Afghans sentenced in Canada 'honor killings'
An Afghan immigrant couple and their son were found guilty in a Canadian court on Sunday of first degree murder in the 2009 ‘honor killing’ deaths of four female family members, and sentenced to 25 years in prison.
The jury in Kingston, Ontario, deliberated for two days before pronouncing a guilty sentence against Mohammad Shafia, 58, his 42-year-old wife Tooba Mahommad Yahya and their 21-year-old son Hamed.
Their defense attorneys said they would appeal the convictions.
Judge Robert Maranger called the crimes ‘heinous’ as he sentenced the accused to 25 years in prison, and said the evidence clearly supported the charges.
"The apparent reason behind these cold-blooded, shameful murders was that the four completely innocent victims offended your completely twisted concept of honor," the judge said.
"It's a sick notion of honor that has no place in a civilized society."
Mohammad Shafia replied: "We are not criminals. We are not murderers. We didn't commit murder. This is unjust."
"I am not a murderer. I am a mother," echoed Tooba Yahya.
The three defendants were found guilty of the deaths of the couple's three daughters and Shafia's first wife in his polygamous marriage after a four-month-long trial that heard dozens of witnesses testify.
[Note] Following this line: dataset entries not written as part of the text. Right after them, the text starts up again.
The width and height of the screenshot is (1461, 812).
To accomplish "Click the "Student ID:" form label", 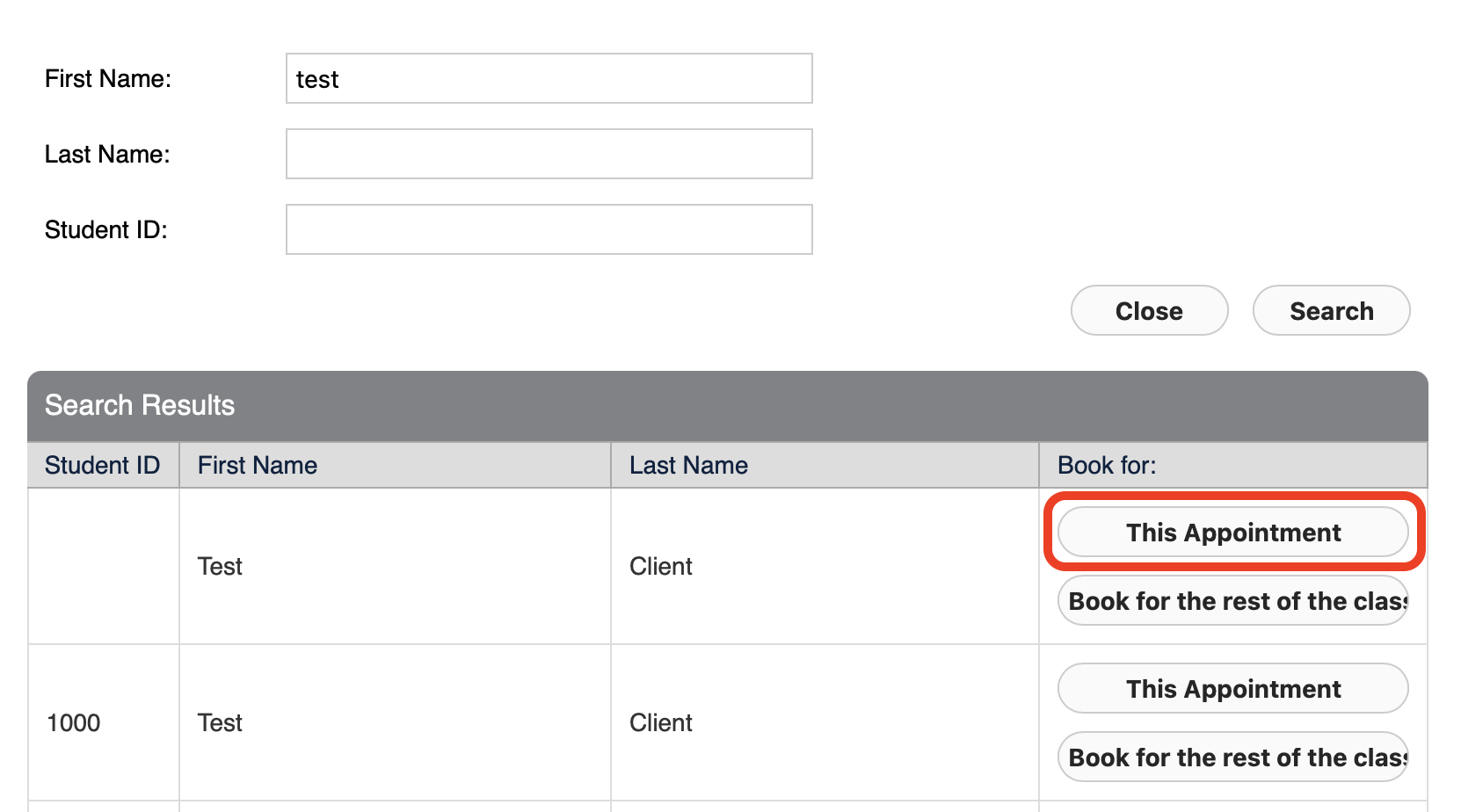I will tap(105, 230).
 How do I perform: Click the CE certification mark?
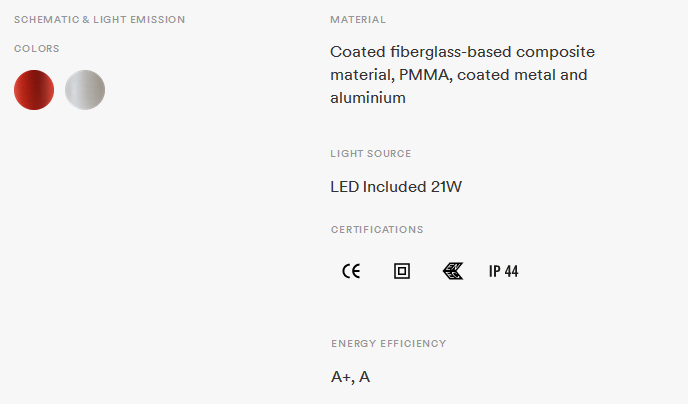(x=351, y=271)
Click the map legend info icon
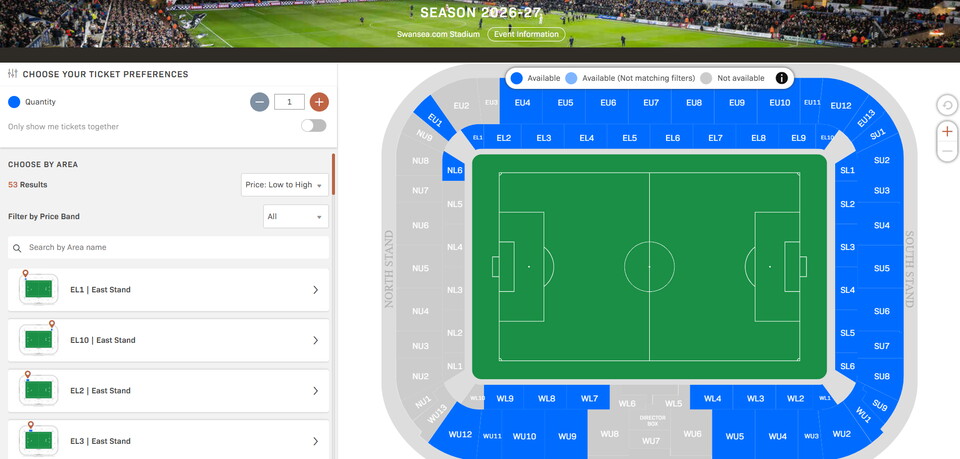This screenshot has width=960, height=459. 782,78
The bodies of the victims - Zainab Shafia, 19; Sahar Shafia, 17; Geeti Shafia, 13; and Rona Amir Mohammad, 50 - were found in a car submerged in a canal lock near Kingston, Ontario in June 2009.
Court testimony told of an abusive home gripped by fear and where the victims received frequent death threats, in part over the fact that the two eldest daughters had boyfriends without their father's approval.
Prosecutors argued throughout the four-month trial the murders were staged as an accident by the accused to cover up what they called an honor killing.
They said the victims were drowned or rendered unconscious before being put in a car and then pushed into the water.
It was argued that in the eyes of the father the three girls had damaged the family's reputation with their indiscretions, such as wearing revealing clothing and telling school officials of alleged abuse at home.
Crown attorney Laurie Lacelle said in her closing arguments that the goal was to ‘remove the diseased limb’ from the family tree.
The defense, however, maintained the deaths were accidental and a result of the eldest daughter going on a joyride. They contend Zainab took the car in the middle of the night while the family slept at a Kingston motel overnight where they stopped to rest returning to Montreal from a trip to Niagara Falls.
Shafia and his family had come to Canada in 2007, after living in Australia, Pakistan and Dubai over the previous 15 years.
On the morning of the deaths, a car was discovered underwater at the upper lock at Kingston Mills with the four bodies inside. A post-mortem examination indicated they died of drowning.
Canada has seen 13 such killings - which are more common in countries in the Middle East and South Asia - since 2002, Amin Muhammed, a psychiatry professor at Memorial University in Saint John's, Newfoundland, said in October.